Uit te voeren opdracht: Neem uit de tekst over verzuim hieronder woordelijk over wat begint met "Verzuim: Verzuim heeft" en doorloopt tot en met "en 102 SBR 4)".

Geëxtraheerde tekst:
##########

Verzuim: Verzuim heeft slechts betrekking op toerekenbare vertragingssituaties, terwijl ‘tekortkomen’ ook de onmogelijkheid van de prestatie omvat en bovendien mede het gebied bestrijkt van de niet toerekenbaarheid, dus van de overmacht. Niet iedere vertraging is verzuim, maar alleen die vertraging die voldoet aan de daarvoor gestelde veriesten. Deze vereisten zijn samengevat in art 6:81. (p. 101 en 102 SBR 4)

Soms is voor een aanspraak op schadevergoeding verzuim vereist,. Dit is het geval wanneer de nakoming niet blijvend onmogelijk is. Voor het intreden van het verzuim is in beginsel een ingebrekestelling nodig, zie hiervoor art 6:81 en 6:82. Soms kan de schuldenaar in verzuim zijn zonder ingebrekestelling, zie hiervoor art. 6:83.

##########

Getoond materiaal:

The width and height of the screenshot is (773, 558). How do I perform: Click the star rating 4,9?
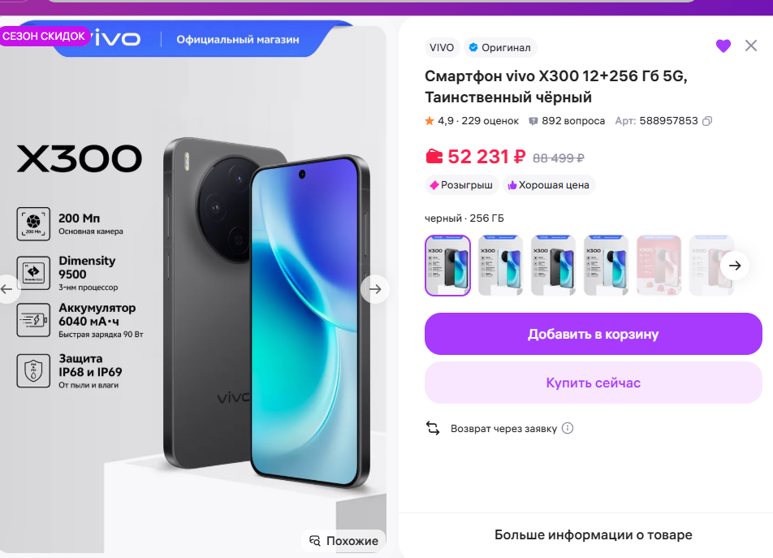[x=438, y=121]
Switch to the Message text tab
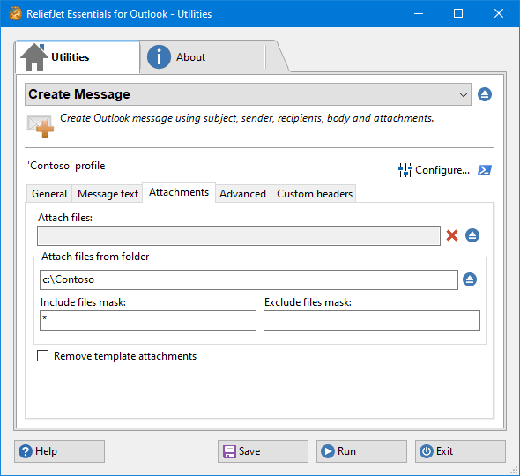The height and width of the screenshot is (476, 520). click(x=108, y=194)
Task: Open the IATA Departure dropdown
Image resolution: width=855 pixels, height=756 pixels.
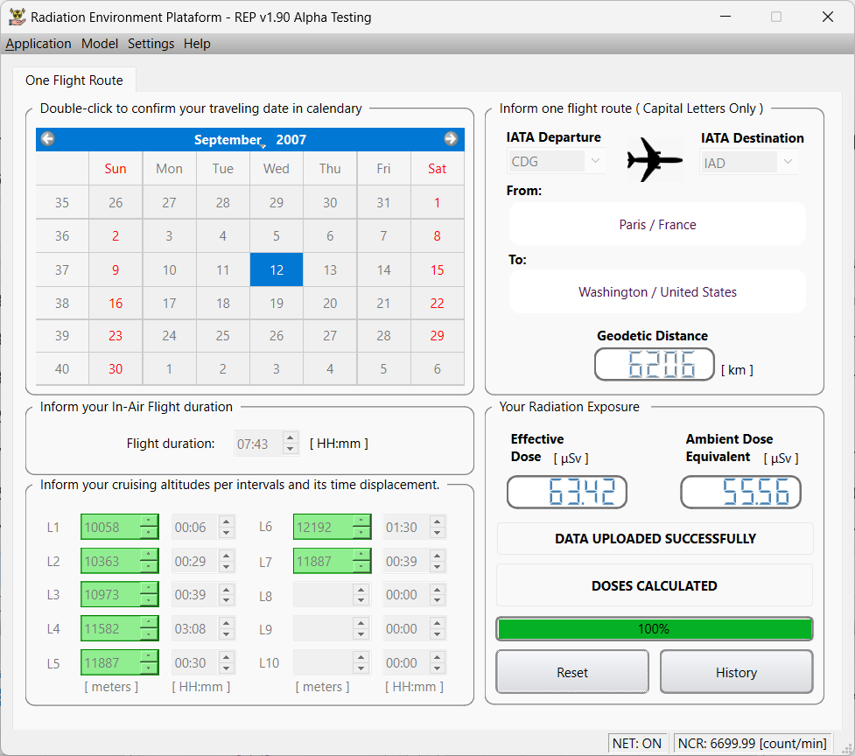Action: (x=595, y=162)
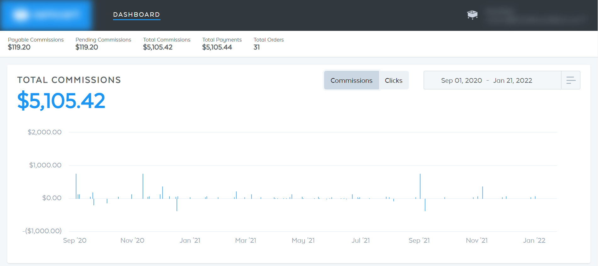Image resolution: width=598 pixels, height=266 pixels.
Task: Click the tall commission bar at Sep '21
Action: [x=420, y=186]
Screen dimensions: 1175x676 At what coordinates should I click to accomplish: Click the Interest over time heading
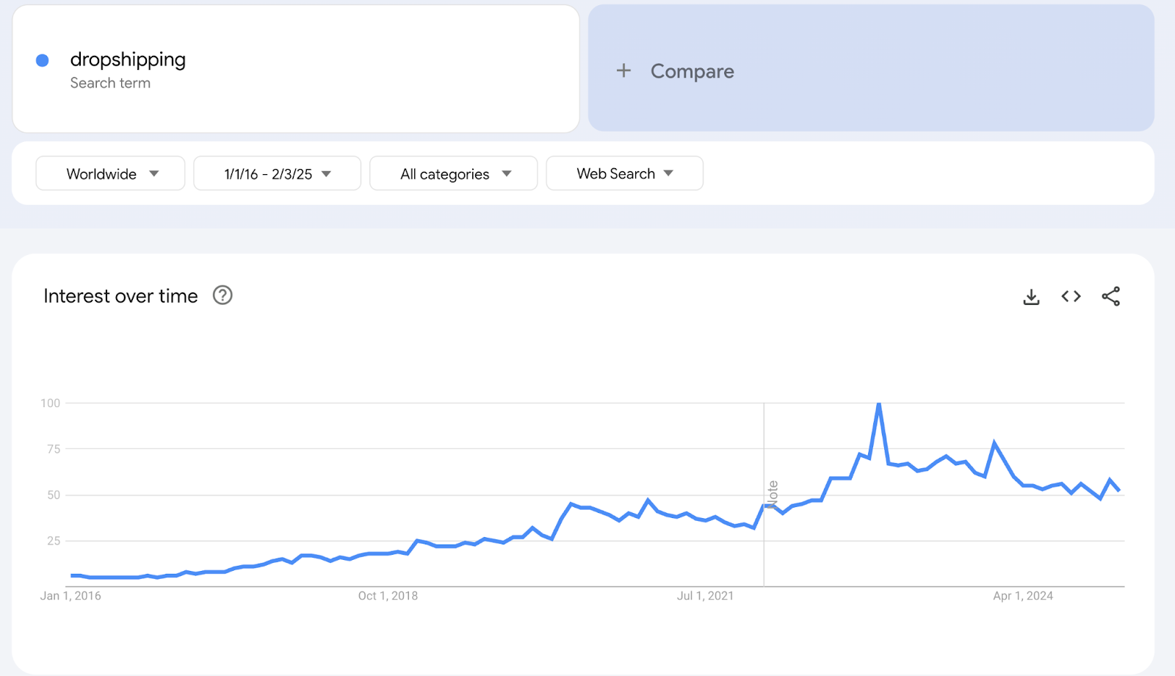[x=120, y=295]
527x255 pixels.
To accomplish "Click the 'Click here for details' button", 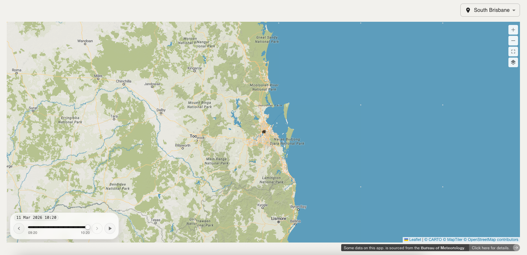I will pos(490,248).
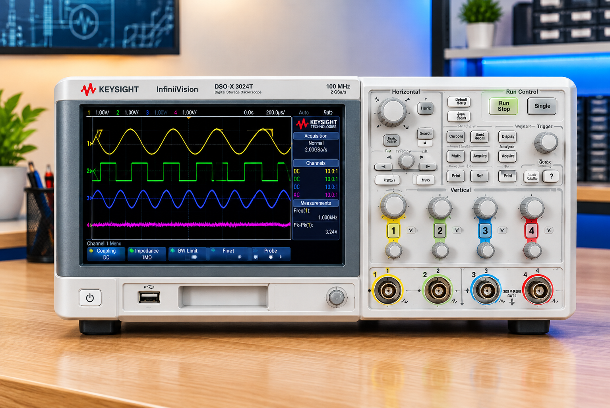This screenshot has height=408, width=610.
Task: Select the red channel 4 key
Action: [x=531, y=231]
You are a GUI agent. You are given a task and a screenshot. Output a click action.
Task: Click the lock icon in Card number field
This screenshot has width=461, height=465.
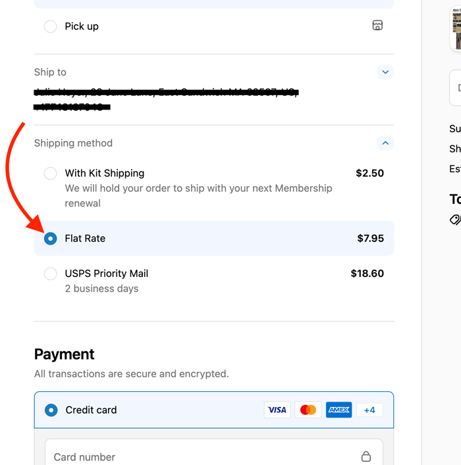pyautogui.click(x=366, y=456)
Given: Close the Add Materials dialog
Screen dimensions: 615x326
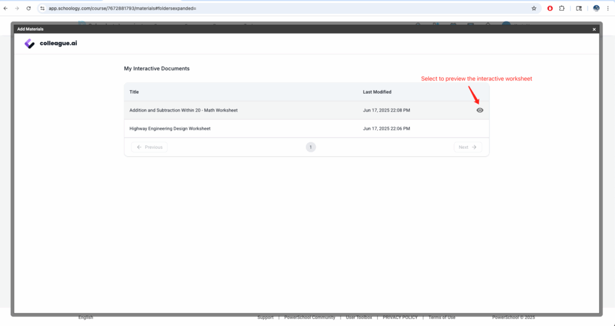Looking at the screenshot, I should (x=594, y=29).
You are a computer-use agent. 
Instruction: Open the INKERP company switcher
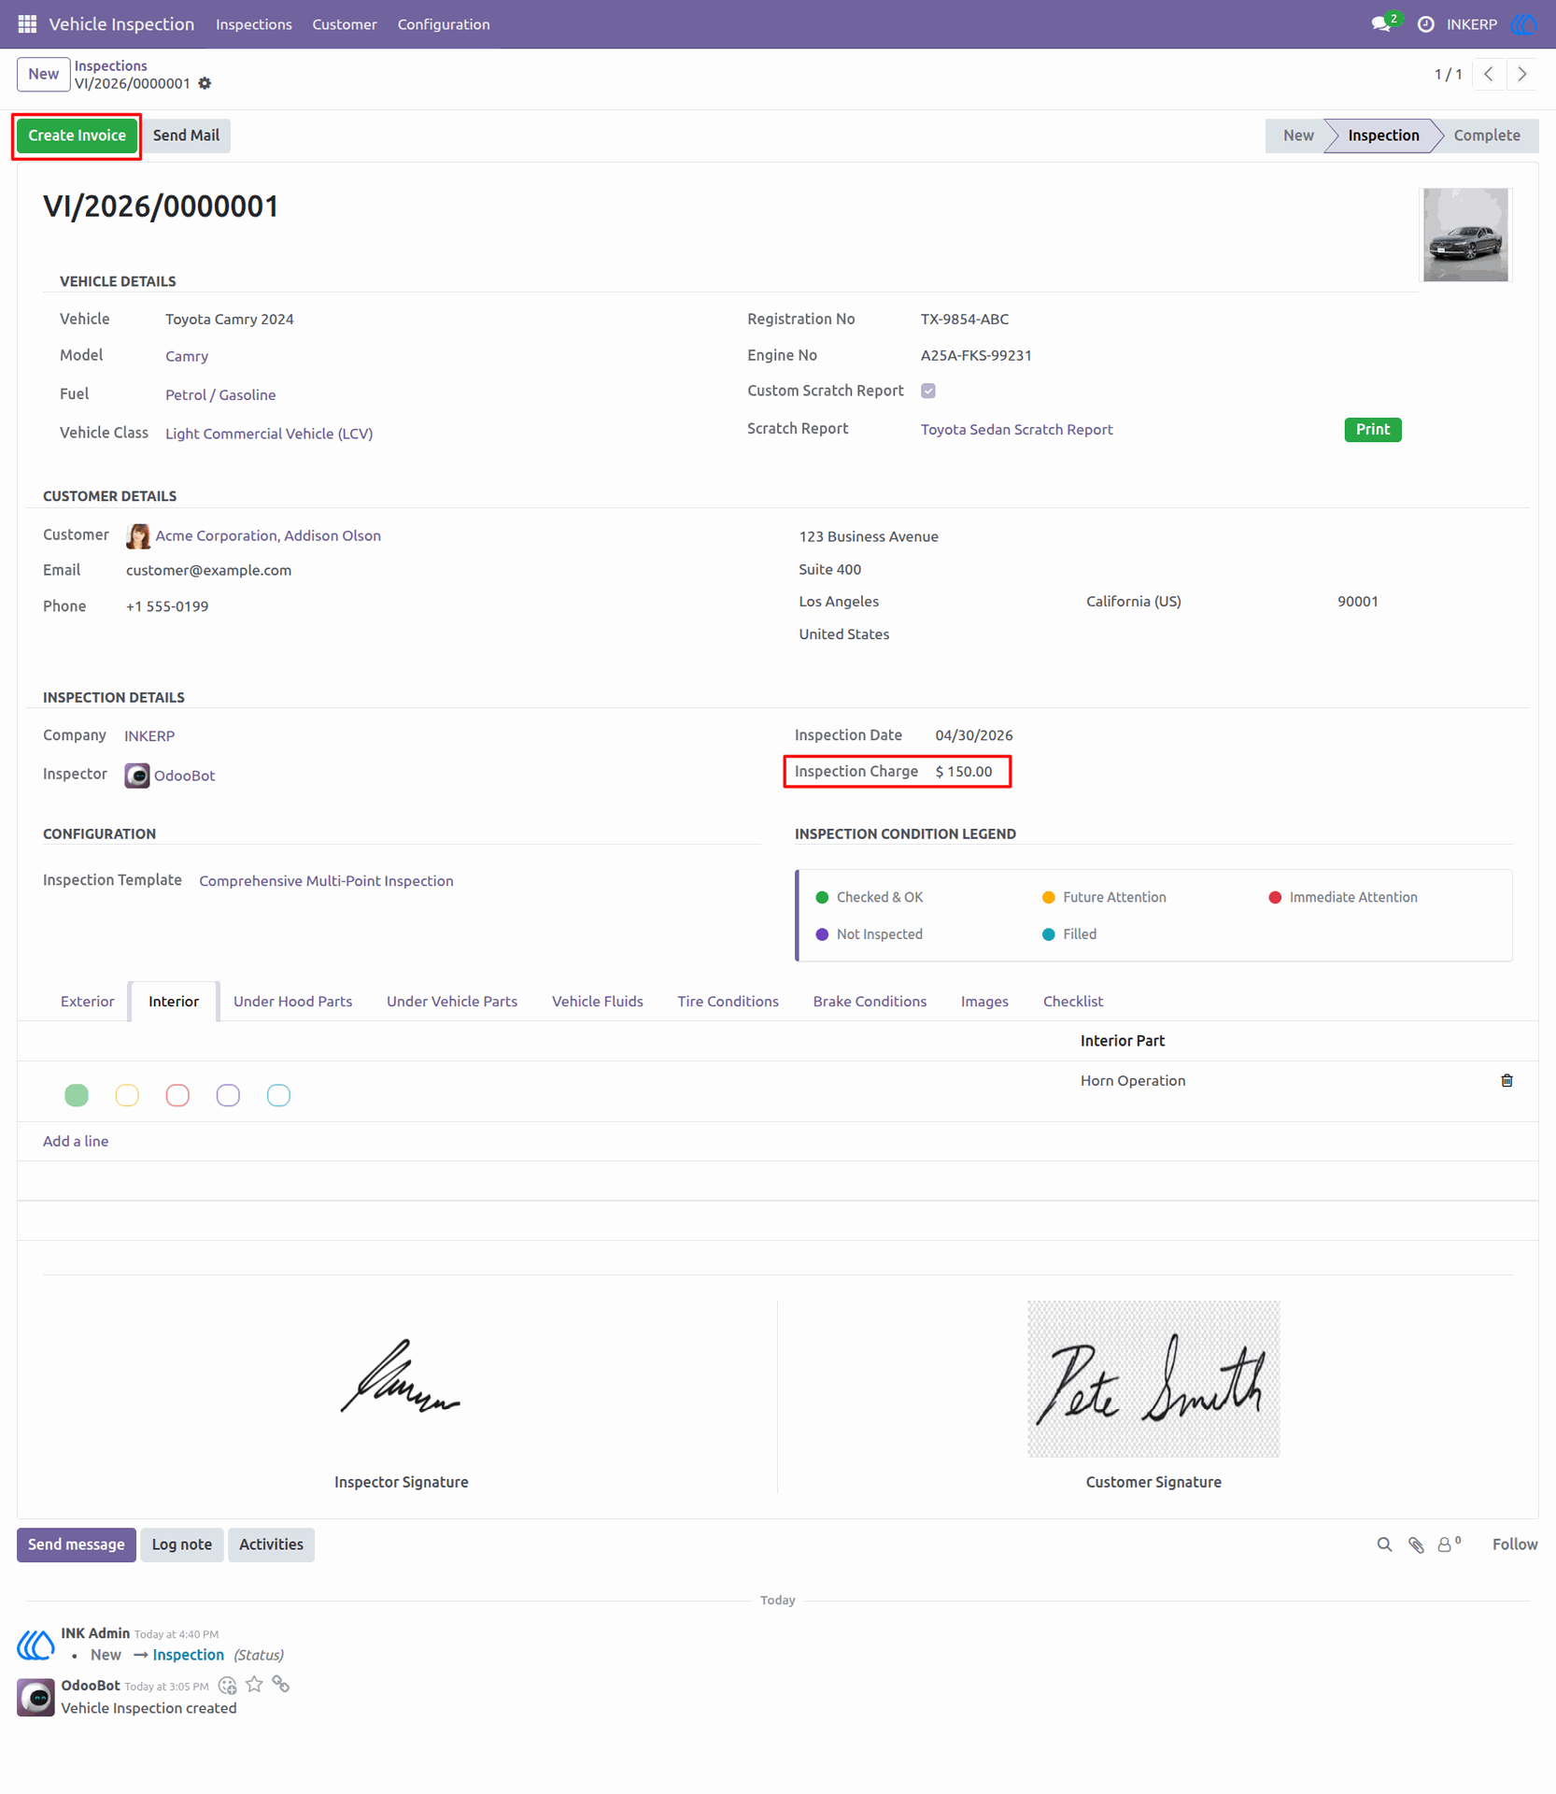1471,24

##########

Antwoord:
Verzuim: Verzuim heeft slechts betrekking op toerekenbare vertragingssituaties, terwijl ‘tekortkomen’ ook de onmogelijkheid van de prestatie omvat en bovendien mede het gebied bestrijkt van de niet toerekenbaarheid, dus van de overmacht. Niet iedere vertraging is verzuim, maar alleen die vertraging die voldoet aan de daarvoor gestelde veriesten. Deze vereisten zijn samengevat in art 6:81. (p. 101 en 102 SBR 4)